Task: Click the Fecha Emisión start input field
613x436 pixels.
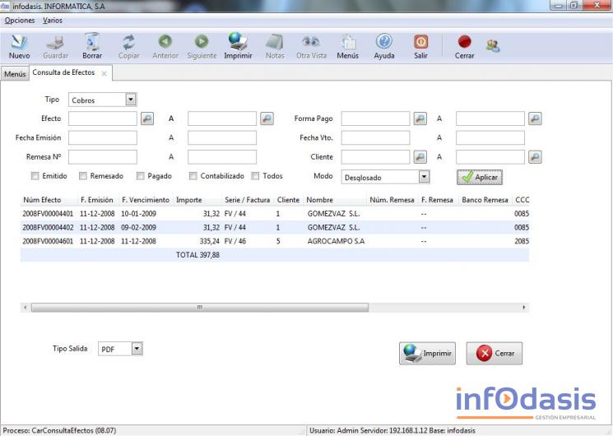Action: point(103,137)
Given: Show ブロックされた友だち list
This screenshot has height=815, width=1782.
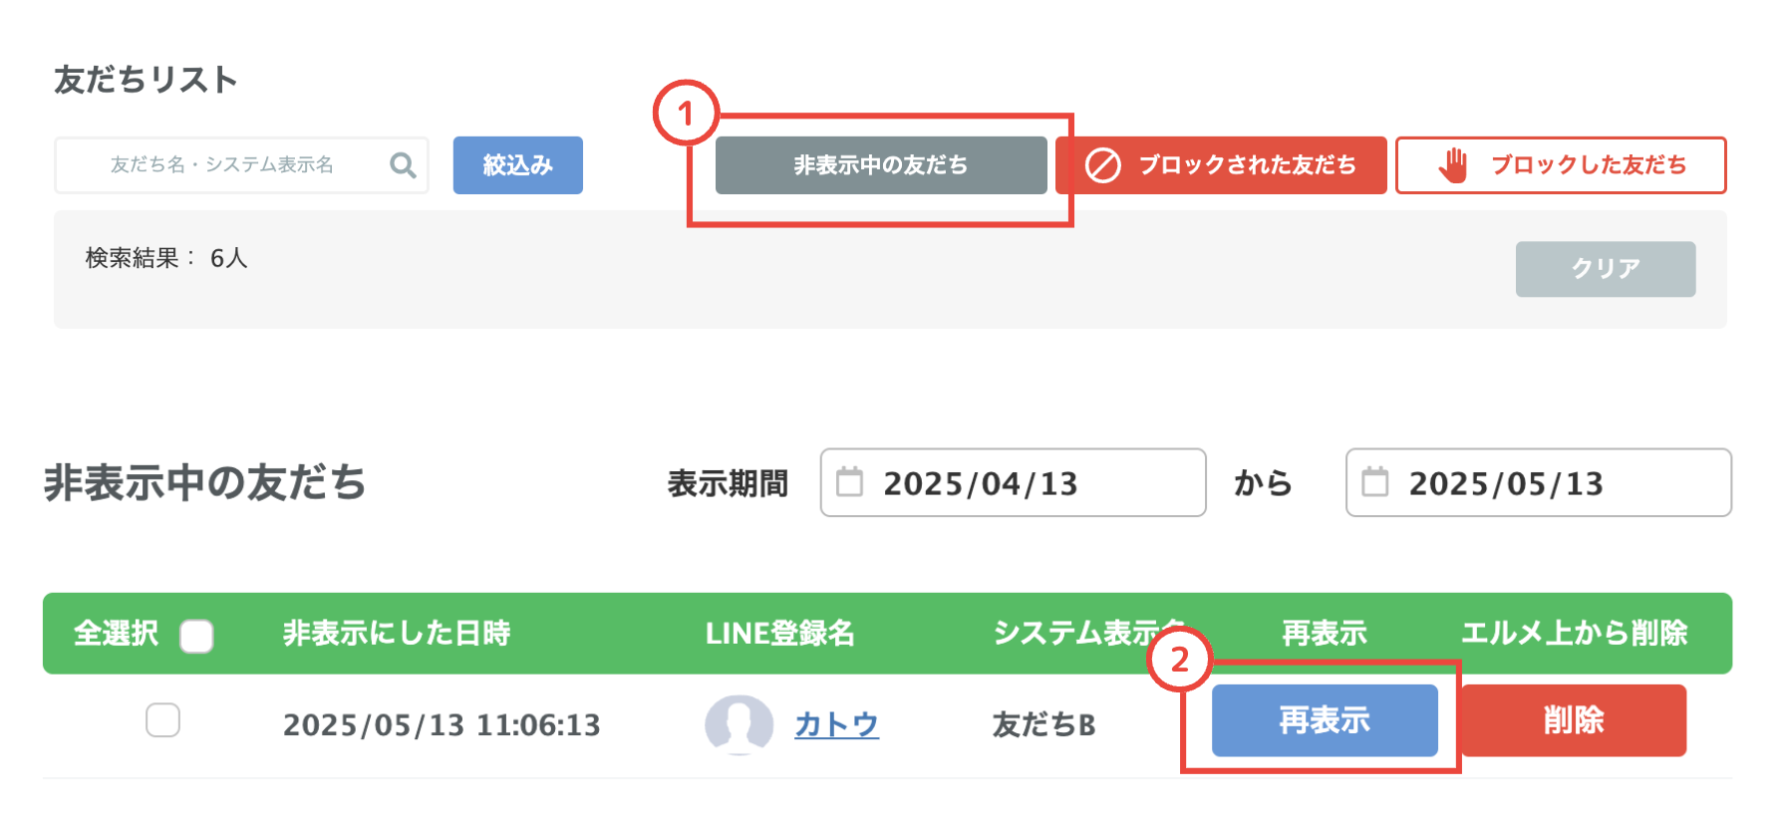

Directions: Restate word for word the lines starting at the one that contains "Given: Show ブロックされた友だち list" and ending at the last line of the data. Skip every picture.

Solution to this exercise:
Given: Show ブロックされた友だち list
This screenshot has height=815, width=1782.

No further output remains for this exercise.